** BEGIN **
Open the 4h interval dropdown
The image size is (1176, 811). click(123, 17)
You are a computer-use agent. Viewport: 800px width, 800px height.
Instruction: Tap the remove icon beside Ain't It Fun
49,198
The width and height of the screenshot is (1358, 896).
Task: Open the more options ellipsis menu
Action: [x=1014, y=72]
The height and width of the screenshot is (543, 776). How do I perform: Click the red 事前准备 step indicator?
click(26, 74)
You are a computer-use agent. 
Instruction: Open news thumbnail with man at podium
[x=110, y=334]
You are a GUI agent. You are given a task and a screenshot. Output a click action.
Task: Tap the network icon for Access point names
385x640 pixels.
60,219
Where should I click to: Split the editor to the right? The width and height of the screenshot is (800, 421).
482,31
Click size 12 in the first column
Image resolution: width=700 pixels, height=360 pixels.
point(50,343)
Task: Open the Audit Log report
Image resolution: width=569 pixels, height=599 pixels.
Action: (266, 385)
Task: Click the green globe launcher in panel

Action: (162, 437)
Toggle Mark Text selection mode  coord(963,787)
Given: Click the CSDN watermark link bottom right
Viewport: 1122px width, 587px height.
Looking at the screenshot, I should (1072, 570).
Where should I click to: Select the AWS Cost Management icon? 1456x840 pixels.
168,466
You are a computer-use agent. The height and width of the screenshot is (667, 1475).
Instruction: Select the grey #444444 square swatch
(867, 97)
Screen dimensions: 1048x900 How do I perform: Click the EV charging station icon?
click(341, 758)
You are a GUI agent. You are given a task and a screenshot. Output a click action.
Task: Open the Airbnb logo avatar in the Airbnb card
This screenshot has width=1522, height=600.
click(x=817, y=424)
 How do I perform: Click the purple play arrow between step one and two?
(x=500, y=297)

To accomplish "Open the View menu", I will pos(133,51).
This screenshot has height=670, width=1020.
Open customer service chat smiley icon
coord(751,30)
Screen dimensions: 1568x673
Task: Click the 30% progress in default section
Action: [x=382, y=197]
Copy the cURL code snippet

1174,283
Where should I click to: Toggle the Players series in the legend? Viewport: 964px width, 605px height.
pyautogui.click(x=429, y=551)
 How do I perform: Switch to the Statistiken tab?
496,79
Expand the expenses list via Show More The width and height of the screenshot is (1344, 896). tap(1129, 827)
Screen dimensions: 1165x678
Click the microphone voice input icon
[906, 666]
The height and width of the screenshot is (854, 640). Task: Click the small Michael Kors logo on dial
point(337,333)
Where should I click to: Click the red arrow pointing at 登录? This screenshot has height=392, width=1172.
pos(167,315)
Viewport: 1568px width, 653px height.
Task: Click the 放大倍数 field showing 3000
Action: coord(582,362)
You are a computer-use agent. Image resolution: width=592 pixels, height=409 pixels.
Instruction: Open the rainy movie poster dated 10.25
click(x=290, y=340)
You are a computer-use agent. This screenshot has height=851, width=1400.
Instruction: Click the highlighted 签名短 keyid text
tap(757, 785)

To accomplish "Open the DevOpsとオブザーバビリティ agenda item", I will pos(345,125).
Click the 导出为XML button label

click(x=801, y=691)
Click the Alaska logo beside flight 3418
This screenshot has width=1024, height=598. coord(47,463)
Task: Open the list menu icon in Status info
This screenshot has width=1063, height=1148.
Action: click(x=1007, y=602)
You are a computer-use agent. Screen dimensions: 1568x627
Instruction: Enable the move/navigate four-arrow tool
** END **
**To do:** Can you turn every line of the records above into a JSON list of strings, with one string per line and blank lines left out?

**Result of this task:**
[
  "Open the 4h interval dropdown",
  "The image size is (1176, 811). click(123, 17)",
  "You are a computer-use agent. Viewport: 800px width, 800px height.",
  "Instruction: Tap the remove icon beside Ain't It Fun",
  "49,198",
  "The width and height of the screenshot is (1358, 896).",
  "Task: Open the more options ellipsis menu",
  "Action: [x=1014, y=72]",
  "The height and width of the screenshot is (543, 776). How do I perform: Click the red 事前准备 step indicator?",
  "click(26, 74)",
  "You are a computer-use agent. ",
  "Instruction: Open news thumbnail with man at podium",
  "[x=110, y=334]",
  "You are a GUI agent. You are given a task and a screenshot. Output a click action.",
  "Task: Tap the network icon for Access point names",
  "385x640 pixels.",
  "60,219",
  "Where should I click to: Split the editor to the right? The width and height of the screenshot is (800, 421).",
  "482,31",
  "Click size 12 in the first column",
  "Image resolution: width=700 pixels, height=360 pixels.",
  "point(50,343)",
  "Task: Open the Audit Log report",
  "Image resolution: width=569 pixels, height=599 pixels.",
  "Action: (266, 385)",
  "Task: Click the green globe launcher in panel",
  "Action: (162, 437)",
  "Toggle Mark Text selection mode  coord(963,787)",
  "Given: Click the CSDN watermark link bottom right",
  "Viewport: 1122px width, 587px height.",
  "Looking at the screenshot, I should (1072, 570).",
  "Where should I click to: Select the AWS Cost Management icon? 1456x840 pixels.",
  "168,466",
  "You are a computer-use agent. The height and width of the screenshot is (667, 1475).",
  "Instruction: Select the grey #444444 square swatch",
  "(867, 97)",
  "Screen dimensions: 1048x900 How do I perform: Click the EV charging station icon?",
  "click(341, 758)",
  "You are a GUI agent. You are given a task and a screenshot. Output a click action.",
  "Task: Open the Airbnb logo avatar in the Airbnb card",
  "This screenshot has width=1522, height=600.",
  "click(x=817, y=424)",
  " How do I perform: Click the purple play arrow between step one and two?",
  "(x=500, y=297)",
  "To accomplish \"Open the View menu\", I will pos(133,51).",
  "This screenshot has height=670, width=1020.",
  "Open customer service chat smiley icon",
  "coord(751,30)",
  "Screen dimensions: 1568x673",
  "Task: Click the 30% progress in default section",
  "Action: [x=382, y=197]",
  "Copy the cURL code snippet",
  "1174,283",
  "Where should I click to: Toggle the Players series in the legend? Viewport: 964px width, 605px height.",
  "pyautogui.click(x=429, y=551)",
  " How do I perform: Switch to the Statistiken tab?",
  "496,79",
  "Expand the expenses list via Show More The width and height of the screenshot is (1344, 896). tap(1129, 827)",
  "Screen dimensions: 1165x678",
  "Click the microphone voice input icon",
  "[906, 666]",
  "The height and width of the screenshot is (854, 640). Task: Click the small Michael Kors logo on dial",
  "point(337,333)",
  "Where should I click to: Click the red arrow pointing at 登录? This screenshot has height=392, width=1172.",
  "pos(167,315)",
  "Viewport: 1568px width, 653px height.",
  "Task: Click the 放大倍数 field showing 3000",
  "Action: coord(582,362)",
  "You are a computer-use agent. Image resolution: width=592 pixels, height=409 pixels.",
  "Instruction: Open the rainy movie poster dated 10.25",
  "click(x=290, y=340)",
  "You are a computer-use agent. This screenshot has height=851, width=1400.",
  "Instruction: Click the highlighted 签名短 keyid text",
  "tap(757, 785)",
  "To accomplish \"Open the DevOpsとオブザーバビリティ agenda item\", I will pos(345,125).",
  "Click the 导出为XML button label",
  "click(x=801, y=691)",
  "Click the Alaska logo beside flight 3418",
  "This screenshot has width=1024, height=598. coord(47,463)",
  "Task: Open the list menu icon in Status info",
  "This screenshot has width=1063, height=1148.",
  "Action: click(x=1007, y=602)",
  "You are a computer-use agent. Screen dimensions: 1568x627",
  "Instruction: Enable the move/navigate four-arrow tool"
]